カナダ少数民族「スコーミッシュ族」舞踊

 ●第15回アイヌ民族文化祭(平成14年11月9日、静内文化センター)

 
 
 北海道の長い歴史の中で培ってきた独自の文化を紹介する第15回アイヌ民族文化祭が
11月9日、全道から600名が参加して静内町で開催された。

 アイヌ語弁論大会のほか、地元、静内町をはじめ、平取町、様似町、新冠町、札幌市、
千歳市などから国の重要無形民俗文化財に指定されているアイヌ古式舞踊をはじめアイヌ
文化の祭典に相応しく、アイヌ語劇、舞踊などが次々と披露された。

 毎年、海外からゲストを呼んでの文化交流もこのイベントの魅力の一つであるが、今年
は、カナダ、バンクーバー郊外に住む先住民族「スコーミッシュ族」スパクワス・スローラ
ム(ボブ・ベイカー団長、12人)による舞踊が披露されたが、その中でスノーバードの
タイトルでハクガンの舞踊が紹介された。

 当日のプログラムには「渡り鳥である白いカナダガンが森を越えて湿原の中の池に戻る様
子を表した唄。

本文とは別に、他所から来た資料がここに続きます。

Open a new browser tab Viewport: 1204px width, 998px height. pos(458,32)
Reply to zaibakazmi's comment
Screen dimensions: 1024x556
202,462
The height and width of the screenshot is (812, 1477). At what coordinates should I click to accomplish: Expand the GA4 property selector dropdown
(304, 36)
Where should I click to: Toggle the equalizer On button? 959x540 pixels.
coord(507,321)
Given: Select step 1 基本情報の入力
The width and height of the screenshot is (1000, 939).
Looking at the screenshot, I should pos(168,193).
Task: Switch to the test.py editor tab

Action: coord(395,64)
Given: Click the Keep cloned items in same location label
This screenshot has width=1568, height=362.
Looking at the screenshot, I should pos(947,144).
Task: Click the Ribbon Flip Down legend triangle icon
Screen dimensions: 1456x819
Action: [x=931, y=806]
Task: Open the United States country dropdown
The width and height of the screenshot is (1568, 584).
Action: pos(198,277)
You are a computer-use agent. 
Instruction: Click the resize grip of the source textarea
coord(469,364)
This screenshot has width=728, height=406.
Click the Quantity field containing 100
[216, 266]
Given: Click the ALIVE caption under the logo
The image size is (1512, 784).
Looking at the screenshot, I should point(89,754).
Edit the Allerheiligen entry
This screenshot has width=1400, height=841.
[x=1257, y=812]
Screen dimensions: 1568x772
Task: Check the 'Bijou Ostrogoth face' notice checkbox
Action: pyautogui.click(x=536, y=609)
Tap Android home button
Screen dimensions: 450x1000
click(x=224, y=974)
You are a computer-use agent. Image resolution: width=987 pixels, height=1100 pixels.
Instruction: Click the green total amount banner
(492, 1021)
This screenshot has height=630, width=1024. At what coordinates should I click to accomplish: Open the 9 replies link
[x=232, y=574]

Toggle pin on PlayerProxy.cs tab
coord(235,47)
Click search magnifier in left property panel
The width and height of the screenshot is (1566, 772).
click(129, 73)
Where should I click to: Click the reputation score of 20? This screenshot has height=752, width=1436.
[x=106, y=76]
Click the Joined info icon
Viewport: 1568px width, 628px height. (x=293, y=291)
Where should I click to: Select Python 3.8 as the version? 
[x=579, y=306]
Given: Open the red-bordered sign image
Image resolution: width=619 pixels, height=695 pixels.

舞台に登場する際に歌う」とあり、舞台袖から現れた後、八角形や円形の打
楽器を打ち鳴らしながらハクガンの舞が披露された。

 また、ハクガンの舞のほか、野鳥に関する舞踊はつぎのとおり。

○「ワシたちの集会」〜スパクワスと呼ばれるワシに敬意を表す唄。

○「フクロウの唄」〜平和の唄として知られているが先祖を思い出し、我々が受け継いだ文
 化遺産に感謝を捧げる唄。先祖に対する儀礼の唄でもある。
唄と踊りが披露されている
 間、我々とともにあった先祖の霊に対し、このフクロウの唄を唄うことで、唄と踊りが
 終了することを告げ、帰るべき場所に戻るよう伝える。